The nation's exports exceeded imports in March for the first time in almost three years, providing support for an economy struggling with weak domestic spending.
The trade surplus was ¥229.3 billion, the Finance Ministry announced Wednesday, soaring above a median estimate of ¥44.6 billion in a survey of economists by Bloomberg.
Imports of fossil fuels jumped after the 2011 Fukushima meltdowns led to the closure of all the nation's nuclear power plants. Oil's more than 40 percent price drop in the past 12 months has cut that bill, while a weaker yen has boosted the value of exports.

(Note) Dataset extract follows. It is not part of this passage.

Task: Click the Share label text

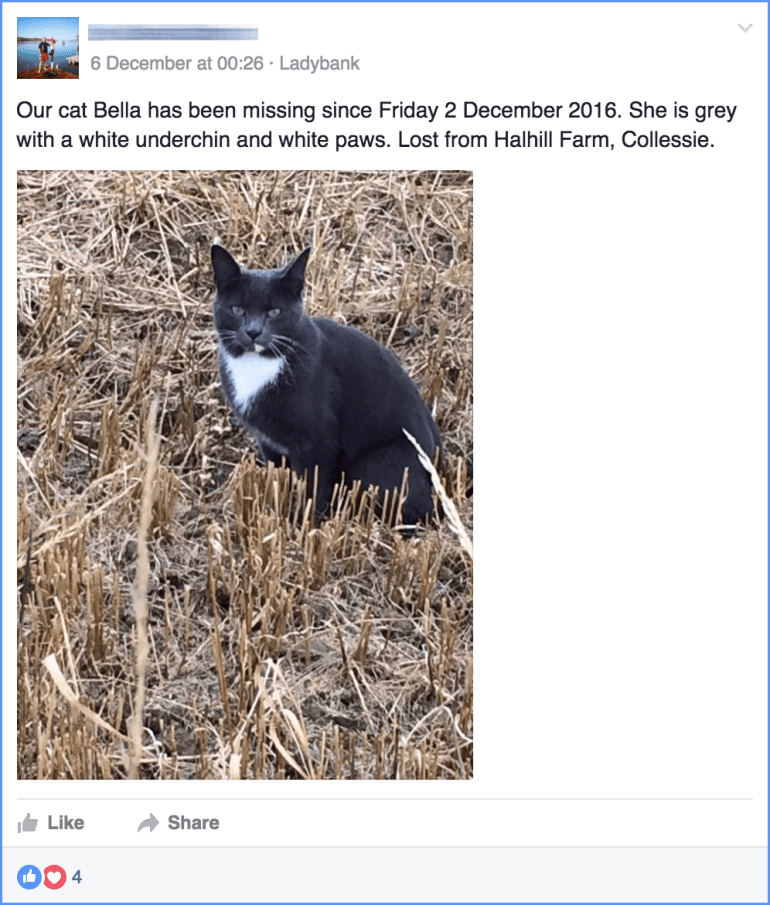Action: point(193,822)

"External demand will be a bright spot for Japan's economy this year, as domestic consumption and capital investment are expected to remain weak," said Toru Suehiro, an economist at Mizuho in Tokyo. "Exports are on a rising trend."
The trade balance will return to deficit in April and remain negative for 2015, according to Suehiro. He said the temporary upturn owed much to a reduction in activity in Asia in February due to Lunar New Year holidays and a rebound in March.
The value of overseas shipments rose 8.5 percent from a year earlier, while imports slid 14.5 percent. Export volumes were at the highest since March 2012, up 3.3 percent from a year earlier.
The ¥3.3 billion surplus on a seasonally adjusted basis was the first since February 2011, the month before the Great East Japan Earthquake.
Cars, electronic parts and metal-working machinery were the biggest contributors to the rise in shipments.